Il senso del Te Deum e la “Madonna del latte”

( Pubblichiamo il testo del Te Deum tenuto dal parroco della chiesa di Santa Maria Maggiore di Vasto, don Domenico Spagnoli il 31 dicembre 2018 – prima parte)

I trecentosessanticinque rintocchi del nostro Campanone del 1547, l’esposizione del Santissimo Sacramento con l’ostensorio del 1545 e l’inno del “Te Deum” con la sua originale melodia settecentesca possono rimanere folclore oppure costituire un’opportunità. Un’occasione per ringraziare il Signore del tempo e della storia e così riflettere per riprendere il nostro cammino con maggiore responsabilità.

A noi la scelta di fermarci ad una tradizione con la “t” minuscola o andare oltre: “Tradizione è conservare il fuoco, non adorare le ceneri” (Gustav Mahler) e proprio per questo vogliamo riscoprire il senso più profondo del nostro ritrovarci a pregare nell’ultimo giorno dell’anno.

Il Te Deum è un inno cristiano, che ha avuto una sua evoluzione nei secoli, la cui redazione finale è attribuita a Niceta, Vescovo di Remesiana (Dacia inferiore1) alla fine del IV secolo. Il canto viene eseguito nelle celebrazioni importanti e questa sera è incastonato nei primi vespri della Solennità della Madre Dio, quasi a ricordare che non possiamo concludere un anno, né ripartire, se non guardando alla Donna, alla Vergine, Madre di Dio e Madre nostra.

Possiamo riferirci – per fissare meglio il messaggio – alla bella immagine della “Madonna del latte”, (foto in copertina) risalente al XVIII sec., che trovate nella navata laterale della nostra Chiesa di Santa Maria Maggiore, una comunissima madre del popolo che fa riposare sul suo seno il bambino dopo averlo nutrito del suo latte.

In quella semplicità si nasconde Colei che è madre di Dio, del Dio che si è volontariamente “limitato” per entrare in relazione con noi, come noi, prendendo su di sé il peso dei nostri giorni e così divinizzarli.

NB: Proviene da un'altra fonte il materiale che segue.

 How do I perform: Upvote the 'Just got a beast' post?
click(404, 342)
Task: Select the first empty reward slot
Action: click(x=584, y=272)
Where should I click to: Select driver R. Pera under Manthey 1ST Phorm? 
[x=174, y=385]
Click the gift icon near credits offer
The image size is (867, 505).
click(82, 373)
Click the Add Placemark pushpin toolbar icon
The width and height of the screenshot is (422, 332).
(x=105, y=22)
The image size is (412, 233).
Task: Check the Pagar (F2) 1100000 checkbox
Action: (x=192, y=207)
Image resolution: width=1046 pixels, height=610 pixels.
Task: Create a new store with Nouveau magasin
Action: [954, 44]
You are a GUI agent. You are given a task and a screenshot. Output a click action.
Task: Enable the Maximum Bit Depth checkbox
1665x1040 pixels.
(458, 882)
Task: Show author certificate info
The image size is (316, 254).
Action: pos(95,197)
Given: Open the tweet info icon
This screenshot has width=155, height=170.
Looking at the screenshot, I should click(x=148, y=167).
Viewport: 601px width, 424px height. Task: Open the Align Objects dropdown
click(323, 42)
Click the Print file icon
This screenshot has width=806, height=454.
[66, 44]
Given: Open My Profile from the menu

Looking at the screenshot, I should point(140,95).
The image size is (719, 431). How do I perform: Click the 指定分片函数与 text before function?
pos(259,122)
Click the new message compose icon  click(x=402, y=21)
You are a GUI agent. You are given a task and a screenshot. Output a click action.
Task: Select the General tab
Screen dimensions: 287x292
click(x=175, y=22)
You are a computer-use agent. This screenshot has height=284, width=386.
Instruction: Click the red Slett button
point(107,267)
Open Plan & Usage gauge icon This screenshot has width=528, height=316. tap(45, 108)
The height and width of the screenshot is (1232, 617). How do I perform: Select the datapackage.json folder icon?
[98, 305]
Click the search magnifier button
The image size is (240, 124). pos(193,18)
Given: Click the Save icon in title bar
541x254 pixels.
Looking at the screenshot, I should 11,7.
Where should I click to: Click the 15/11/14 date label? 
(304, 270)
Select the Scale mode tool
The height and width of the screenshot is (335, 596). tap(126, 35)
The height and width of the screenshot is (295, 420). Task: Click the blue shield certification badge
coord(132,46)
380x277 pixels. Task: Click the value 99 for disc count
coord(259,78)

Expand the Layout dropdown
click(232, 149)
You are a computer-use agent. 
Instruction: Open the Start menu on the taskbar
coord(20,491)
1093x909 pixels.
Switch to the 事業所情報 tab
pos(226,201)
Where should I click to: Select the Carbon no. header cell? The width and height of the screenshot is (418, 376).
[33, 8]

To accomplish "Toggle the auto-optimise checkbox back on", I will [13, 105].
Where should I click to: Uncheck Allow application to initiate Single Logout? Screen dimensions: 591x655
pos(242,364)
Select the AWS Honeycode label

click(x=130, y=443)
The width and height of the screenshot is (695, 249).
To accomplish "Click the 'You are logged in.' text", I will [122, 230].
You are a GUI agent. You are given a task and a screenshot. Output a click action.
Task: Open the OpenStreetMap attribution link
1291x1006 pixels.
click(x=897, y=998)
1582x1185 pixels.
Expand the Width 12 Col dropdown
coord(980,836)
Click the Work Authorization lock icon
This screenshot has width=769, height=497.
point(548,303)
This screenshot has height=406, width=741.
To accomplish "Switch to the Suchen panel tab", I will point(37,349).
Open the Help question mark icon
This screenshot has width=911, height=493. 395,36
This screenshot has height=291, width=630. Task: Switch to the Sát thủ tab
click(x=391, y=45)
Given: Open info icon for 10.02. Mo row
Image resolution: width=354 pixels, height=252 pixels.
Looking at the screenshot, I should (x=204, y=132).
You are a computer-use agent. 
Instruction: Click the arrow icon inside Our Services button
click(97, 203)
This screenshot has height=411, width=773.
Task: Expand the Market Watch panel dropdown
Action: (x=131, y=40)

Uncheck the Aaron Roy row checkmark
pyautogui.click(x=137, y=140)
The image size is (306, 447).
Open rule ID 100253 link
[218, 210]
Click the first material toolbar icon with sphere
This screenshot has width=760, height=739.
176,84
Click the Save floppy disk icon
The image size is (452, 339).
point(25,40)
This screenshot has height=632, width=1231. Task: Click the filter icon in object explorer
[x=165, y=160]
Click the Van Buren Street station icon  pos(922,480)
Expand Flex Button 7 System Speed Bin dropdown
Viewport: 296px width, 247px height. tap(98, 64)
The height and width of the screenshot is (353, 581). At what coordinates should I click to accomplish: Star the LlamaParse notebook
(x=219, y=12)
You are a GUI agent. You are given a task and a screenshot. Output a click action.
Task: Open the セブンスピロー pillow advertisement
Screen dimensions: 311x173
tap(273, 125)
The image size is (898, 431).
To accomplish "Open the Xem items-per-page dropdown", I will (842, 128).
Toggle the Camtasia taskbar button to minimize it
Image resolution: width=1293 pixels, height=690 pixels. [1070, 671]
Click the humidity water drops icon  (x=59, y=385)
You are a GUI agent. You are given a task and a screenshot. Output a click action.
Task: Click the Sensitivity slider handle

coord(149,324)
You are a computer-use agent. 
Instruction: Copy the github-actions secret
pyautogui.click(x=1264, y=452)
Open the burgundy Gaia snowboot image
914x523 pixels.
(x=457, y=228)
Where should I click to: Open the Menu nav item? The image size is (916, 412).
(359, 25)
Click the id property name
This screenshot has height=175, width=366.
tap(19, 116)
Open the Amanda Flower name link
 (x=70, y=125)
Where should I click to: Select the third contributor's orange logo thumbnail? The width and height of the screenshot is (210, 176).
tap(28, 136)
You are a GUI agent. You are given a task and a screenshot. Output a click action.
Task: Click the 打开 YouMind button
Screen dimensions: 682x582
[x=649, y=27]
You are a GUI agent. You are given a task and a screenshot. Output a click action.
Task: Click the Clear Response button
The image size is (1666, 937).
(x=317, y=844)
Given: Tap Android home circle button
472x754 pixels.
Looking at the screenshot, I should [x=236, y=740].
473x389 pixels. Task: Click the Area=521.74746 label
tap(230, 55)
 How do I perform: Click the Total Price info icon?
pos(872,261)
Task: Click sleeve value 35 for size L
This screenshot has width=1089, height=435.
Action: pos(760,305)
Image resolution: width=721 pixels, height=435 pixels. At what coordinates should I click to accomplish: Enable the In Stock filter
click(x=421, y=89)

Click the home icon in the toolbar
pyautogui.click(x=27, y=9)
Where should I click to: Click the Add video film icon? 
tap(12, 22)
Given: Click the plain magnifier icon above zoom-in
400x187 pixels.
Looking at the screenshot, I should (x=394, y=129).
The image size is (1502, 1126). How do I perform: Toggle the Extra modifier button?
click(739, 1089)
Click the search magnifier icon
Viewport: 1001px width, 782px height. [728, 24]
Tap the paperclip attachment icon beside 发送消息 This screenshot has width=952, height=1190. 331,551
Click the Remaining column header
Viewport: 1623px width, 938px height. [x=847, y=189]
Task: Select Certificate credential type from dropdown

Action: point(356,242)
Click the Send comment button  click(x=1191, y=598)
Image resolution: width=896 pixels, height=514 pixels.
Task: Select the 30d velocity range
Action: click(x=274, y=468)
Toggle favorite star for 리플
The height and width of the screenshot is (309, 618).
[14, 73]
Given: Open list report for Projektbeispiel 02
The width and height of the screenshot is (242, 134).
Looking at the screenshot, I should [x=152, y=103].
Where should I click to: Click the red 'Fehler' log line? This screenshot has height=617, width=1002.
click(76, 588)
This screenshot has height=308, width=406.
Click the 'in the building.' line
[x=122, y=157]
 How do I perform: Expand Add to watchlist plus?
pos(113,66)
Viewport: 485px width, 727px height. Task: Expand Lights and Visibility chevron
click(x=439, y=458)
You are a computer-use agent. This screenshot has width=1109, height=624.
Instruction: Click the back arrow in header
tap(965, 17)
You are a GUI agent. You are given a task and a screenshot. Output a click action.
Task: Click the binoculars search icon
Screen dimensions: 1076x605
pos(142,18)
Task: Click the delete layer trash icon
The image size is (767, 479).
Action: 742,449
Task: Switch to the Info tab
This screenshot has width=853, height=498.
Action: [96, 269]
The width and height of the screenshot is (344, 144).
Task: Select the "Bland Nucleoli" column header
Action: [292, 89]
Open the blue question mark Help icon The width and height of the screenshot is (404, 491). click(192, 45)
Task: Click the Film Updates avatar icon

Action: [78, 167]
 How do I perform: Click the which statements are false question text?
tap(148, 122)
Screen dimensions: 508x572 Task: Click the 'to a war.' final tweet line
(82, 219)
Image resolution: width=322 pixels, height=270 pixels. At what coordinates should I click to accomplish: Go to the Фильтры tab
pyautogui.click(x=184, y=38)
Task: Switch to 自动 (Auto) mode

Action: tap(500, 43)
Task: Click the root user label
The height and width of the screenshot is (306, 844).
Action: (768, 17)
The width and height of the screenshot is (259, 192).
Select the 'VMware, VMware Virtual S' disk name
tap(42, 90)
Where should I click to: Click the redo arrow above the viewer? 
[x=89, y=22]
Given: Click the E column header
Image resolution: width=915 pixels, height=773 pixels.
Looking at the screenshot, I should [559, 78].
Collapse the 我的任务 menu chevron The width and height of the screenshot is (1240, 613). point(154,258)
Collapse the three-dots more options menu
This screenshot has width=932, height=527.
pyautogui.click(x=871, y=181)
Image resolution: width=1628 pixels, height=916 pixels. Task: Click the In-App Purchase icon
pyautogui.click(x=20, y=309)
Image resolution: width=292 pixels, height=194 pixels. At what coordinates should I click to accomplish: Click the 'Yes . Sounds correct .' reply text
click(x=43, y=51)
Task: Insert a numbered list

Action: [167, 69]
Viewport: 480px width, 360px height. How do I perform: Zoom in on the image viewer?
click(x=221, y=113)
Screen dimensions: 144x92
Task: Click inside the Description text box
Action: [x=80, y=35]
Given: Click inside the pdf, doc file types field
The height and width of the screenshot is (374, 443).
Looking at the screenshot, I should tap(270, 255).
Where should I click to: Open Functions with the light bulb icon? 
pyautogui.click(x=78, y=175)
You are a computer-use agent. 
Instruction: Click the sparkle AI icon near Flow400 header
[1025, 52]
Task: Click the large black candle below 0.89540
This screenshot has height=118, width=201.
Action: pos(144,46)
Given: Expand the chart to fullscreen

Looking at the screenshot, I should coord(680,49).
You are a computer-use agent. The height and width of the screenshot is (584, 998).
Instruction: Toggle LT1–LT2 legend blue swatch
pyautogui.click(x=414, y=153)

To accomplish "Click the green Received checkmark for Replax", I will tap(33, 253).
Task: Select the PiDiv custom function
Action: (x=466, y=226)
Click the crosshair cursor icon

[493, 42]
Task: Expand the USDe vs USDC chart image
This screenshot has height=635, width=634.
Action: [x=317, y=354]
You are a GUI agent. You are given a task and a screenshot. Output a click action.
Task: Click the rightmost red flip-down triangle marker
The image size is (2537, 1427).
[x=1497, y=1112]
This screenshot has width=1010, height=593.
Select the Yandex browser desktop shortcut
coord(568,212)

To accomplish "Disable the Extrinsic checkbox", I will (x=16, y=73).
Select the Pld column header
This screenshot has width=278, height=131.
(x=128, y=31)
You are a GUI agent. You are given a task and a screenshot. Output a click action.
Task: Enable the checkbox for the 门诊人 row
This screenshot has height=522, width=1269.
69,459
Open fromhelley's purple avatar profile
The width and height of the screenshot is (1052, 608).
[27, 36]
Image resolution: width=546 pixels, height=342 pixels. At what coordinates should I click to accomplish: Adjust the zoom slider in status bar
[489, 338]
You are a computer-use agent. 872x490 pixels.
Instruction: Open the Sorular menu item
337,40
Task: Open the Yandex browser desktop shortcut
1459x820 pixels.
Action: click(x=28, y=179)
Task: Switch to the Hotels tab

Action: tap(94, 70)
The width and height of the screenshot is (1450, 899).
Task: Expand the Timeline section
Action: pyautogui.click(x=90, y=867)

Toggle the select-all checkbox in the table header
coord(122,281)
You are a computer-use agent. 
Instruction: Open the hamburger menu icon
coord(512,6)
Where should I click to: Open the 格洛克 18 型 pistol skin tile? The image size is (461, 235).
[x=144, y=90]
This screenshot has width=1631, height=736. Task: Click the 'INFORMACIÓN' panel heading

La dimensione mariana della Liturgia Te Deum risalta anche nella Lettera ai Galati (Seconda Lettura della Messa), quando si ricorda che il Figlio è “nato da donna”: il particolare indica quel suo farsi uomo, debole, dipendente da qualcuno prima di poter esprimere tutta la sua sapienza.

Tutti noi nel congedarci insomma da questo anno potremmo partire da questa pennellata mariana e farci questo semplice esame di coscienza: come ho vissuto la mia umanità, come ho trattato la mia fragilità e la fragilità dell’altro? È stata una occasione per imparare e per donarmi oppure ne ho approfittato? Come ho trattato la donna dalla quale sono nato o con la quale sto formando la mia famiglia; come considero la donna che presta un servizio nella mia casa che assiste un mio familiare anziano?

L’immagine di Maria che tiene in braccio quel Bambino ci aiuti a ricordare che siamo stati tutti in braccio ad una donna, tutti nutriti da una donna. L’Amore lo si riceve e lo si alimenta giorno dopo giorno e, su questo, vogliamo scommettere con i nostri bambini e ragazzi; su questo le istituzioni e le Parrocchie in prima linea vogliono annunciare la bellezza di un rapporto in cui solo nella libertà si costruisce il futuro: mai con gli inganni e i ricatti.